- **PASSAGE**
Welzel et al.’s (2015) regression analyses, depicted in Figures 2 and 3 of their
article, demonstrate exactly these points for almost a hundred countries
from all over the globe, including more than 90% of the world population.
Indeed, between 1980 and 2010, countries like Zimbabwe, Nigeria, and
Venezuela starting out with freedom supplies largely exceeding freedom
demands in 1980 experienced a corresponding supply drop by 2010. These
are cases of autocratization. Conversely, countries like Chile, Slovenia and
Taiwan starting out with freedom supplies far short of demands in 1980
experienced a corresponding supply jump by 2010. Finally, countries with
supplies starting out at equilibrium with demands in 1980 experienced
little shift in supply by 2010. The latter pattern is typical for most Western
countries, which sustained a democratic equilibrium, as well as for most
Middle Eastern countries, which sustained an autocratic equilibrium over
this period. Overall, the direction and scope of the supply–demand misfit
explains a highly significant 57% of the entire cross-national variation in the
direction and scope of regime changes, toward and away from democracy.
Since regime stability is merely the inverse of regime change, the model also
explains the former, and it does so equally well for both democracies and
autocracies.

- **TASKS**
A: Which individual countries does the passage on regime change name? List every one.
B: Answer these questions from the passage on regime change, one answer per line:
(i) What share of the world population do the countries in the analyses include?
(ii) What kind of equilibrium did most Middle Eastern countries sustain over the period?
(iii) What percentage of the cross-national variation in regime changes does the supply–demand misfit explain?
C: From the passage on regime change, output the text starting with "Welzel et al.’s" and going on through "the world population.".

- **DATA LINES**

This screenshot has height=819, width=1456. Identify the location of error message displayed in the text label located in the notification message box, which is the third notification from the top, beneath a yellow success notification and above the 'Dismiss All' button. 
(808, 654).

- **ANSWERS FOR THIS EXERCISE**
A: Zimbabwe, Nigeria, Venezuela, Chile, Slovenia, Taiwan

B:
(i) More than 90%
(ii) An autocratic equilibrium
(iii) 57%

C:
Welzel et al.’s (2015) regression analyses, depicted in Figures 2 and 3 of their
article, demonstrate exactly these points for almost a hundred countries
from all over the globe, including more than 90% of the world population.